Un gato correteaba cerca de la basura. Perseguía una cucaracha que se había aventurado a salir de la alcantarilla.
Desde la ventana de la casa se podía observar ese mundo oscuro, subterráneo, al que nadie le da importancia durante el día. En cada rincón de la ciudad se movían las sombras, cobrando vida, mientras las luces de las farolas iban cediendo su luz a la oscuridad.
Desde el refugio de mi sala de estar pensaba en las luces. A veces solo fallaba una farola, en otras ocasiones eran dos o incluso tres seguidas las que se apagaban y al cabo de cierto tiempo volvían con su luz amarillenta para alumbrar a las sombras.
Me di cuenta, después de vigilar cada noche la calle, que cuando las farolas se apagaban, dejaban paso a ese mundo oscuro que todos ignoramos.
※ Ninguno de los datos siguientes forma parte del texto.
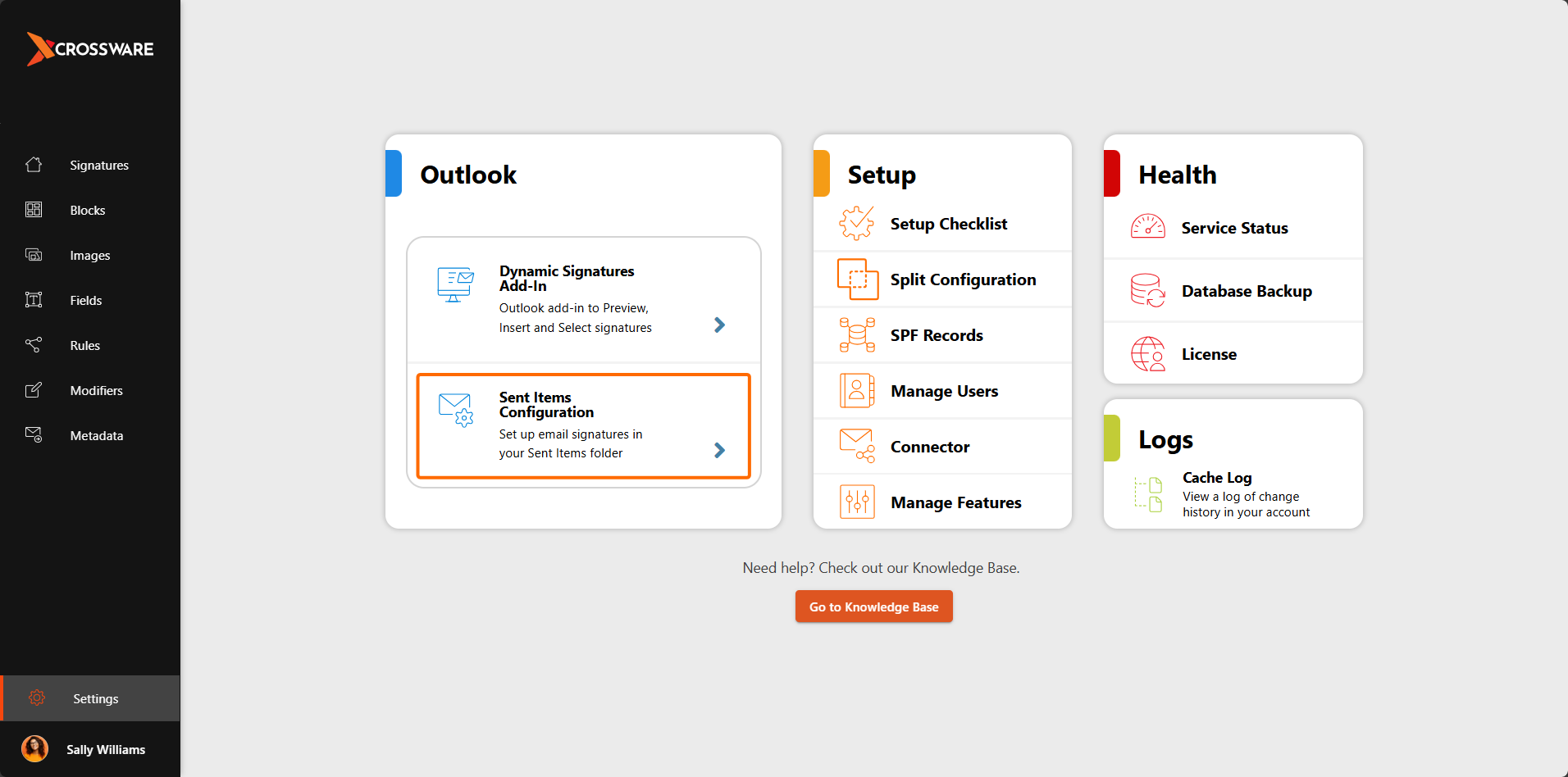Click the Manage Features sliders icon
Viewport: 1568px width, 777px height.
coord(857,502)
Se abrían las puertas de otra vida que solo podía disfrutar de este mundo en esos pequeños retazos de oscuridad.
Durante el día no conseguí descubrir ningún indicio de esas puertas, ni de esos seres que se mantenían ocultos en la oscuridad.
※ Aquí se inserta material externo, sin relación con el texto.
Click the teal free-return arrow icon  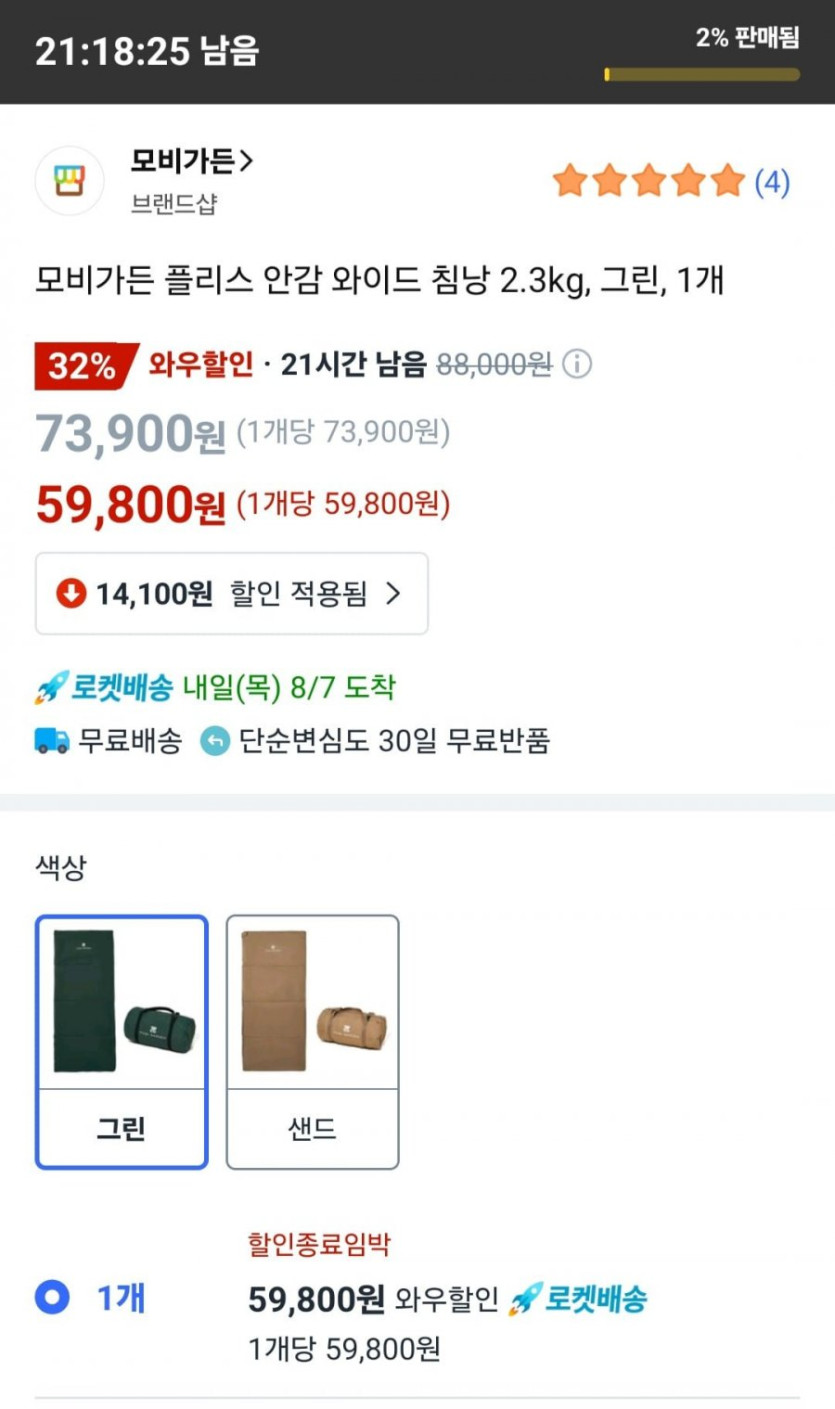(215, 741)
Después de pensarlo detenidamente, decidí salir una noche y aguardar escondido, como el gato que espera su presa, a que las farolas se apagaran.
La puerta a otro mundo se abrió en el mismo segundo que la farola dejaba de iluminar la acera y una sombra semitransparente surgió y desapareció en el aire. Salí de mi escondrijo y olí la oscuridad.
Percibí por el rabillo del ojo otras sombras que se detenían a observarme. Las farolas de la calle se fueron apagando una a una y me envolvió el negro de la noche sin luna.
Una mano me agarró del brazo y me empujó a un abismo. Caí infinitamente al vacío.
He despertado en la oscuridad. Aquí no hay nada, ni nadie. No hay farolas ni gente. Solo negrura. Un abismo infinito de oscuridad.
Quiero volver a mi mundo pero no encuentro un atisbo de luz que me abra la puerta.